Apache Kafka connection properties for client authentication
Amazon Glue supports the Simple Authentication and Security Layer (SASL) framework for authentication when you create an Apache Kafka connection. The SASL framework supports various mechanisms of authentication, and Amazon Glue offers both the SCRAM protocol (user name and password) and GSSAPI (Kerberos protocol).
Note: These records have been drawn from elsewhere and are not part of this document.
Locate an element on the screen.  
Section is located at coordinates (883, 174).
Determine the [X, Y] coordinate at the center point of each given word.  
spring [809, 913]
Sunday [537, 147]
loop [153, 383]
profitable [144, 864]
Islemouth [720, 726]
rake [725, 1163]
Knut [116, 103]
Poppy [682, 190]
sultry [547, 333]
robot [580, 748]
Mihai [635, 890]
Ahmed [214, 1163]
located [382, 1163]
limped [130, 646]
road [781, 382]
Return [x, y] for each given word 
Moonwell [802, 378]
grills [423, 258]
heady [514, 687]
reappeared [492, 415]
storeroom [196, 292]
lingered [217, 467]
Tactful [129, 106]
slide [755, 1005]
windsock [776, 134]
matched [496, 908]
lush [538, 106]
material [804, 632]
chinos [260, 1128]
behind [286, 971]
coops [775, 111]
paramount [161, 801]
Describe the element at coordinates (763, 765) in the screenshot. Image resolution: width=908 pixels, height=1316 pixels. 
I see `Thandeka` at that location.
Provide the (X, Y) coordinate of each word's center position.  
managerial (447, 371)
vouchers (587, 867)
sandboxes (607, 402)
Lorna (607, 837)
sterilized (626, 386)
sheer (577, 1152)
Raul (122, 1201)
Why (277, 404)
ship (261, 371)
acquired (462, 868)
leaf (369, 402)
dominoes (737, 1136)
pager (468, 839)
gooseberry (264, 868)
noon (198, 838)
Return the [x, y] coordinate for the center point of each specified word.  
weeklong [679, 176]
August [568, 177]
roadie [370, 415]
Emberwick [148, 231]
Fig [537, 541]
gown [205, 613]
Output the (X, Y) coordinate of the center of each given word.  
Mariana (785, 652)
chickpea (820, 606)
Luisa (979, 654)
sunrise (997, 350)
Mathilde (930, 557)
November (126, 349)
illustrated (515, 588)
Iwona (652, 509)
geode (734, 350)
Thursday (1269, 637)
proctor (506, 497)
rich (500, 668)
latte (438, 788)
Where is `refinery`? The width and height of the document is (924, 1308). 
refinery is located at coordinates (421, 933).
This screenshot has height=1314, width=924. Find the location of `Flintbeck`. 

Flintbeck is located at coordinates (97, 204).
Use Amazon Glue Studio to configure one of the following client authentication methods. For more information, see Creating connections for connectors in the Amazon Glue Studio user guide.
-
None - No authentication. This is useful if creating a connection for testing purposes.
-
SASL/SCRAM-SHA-512 - Choosing this authentication method will allow you to specify authentication credentials. There are two options available:
-
Use Amazon Secrets Manager (recommended) - if you select this option, you can store your user name and password in Amazon Secrets Manager and let Amazon Glue access them when needed. Specify the secret that stores the SSL or SASL authentication credentials. For more information, see Storing connection credentials in Amazon Secrets Manager.
-
Provide a user name and password directly.
-
-
SASL/GSSAPI (Kerberos) - if you select this option, you can select the location of the keytab file, krb5.conf file and enter the Kerberos principal name and Kerberos service name. The locations for the keytab file and krb5.conf file must be in an Amazon S3 location. Since MSK does not yet support SASL/GSSAPI, this option is only available for customer managed Apache Kafka clusters. For more information, see MIT Kerberos Documentation: Keytab
. -
SSL Client Authentication - if you select this option, you can you can select the location of the Kafka client keystore by browsing Amazon S3. Optionally, you can enter the Kafka client keystore password and Kafka client key password.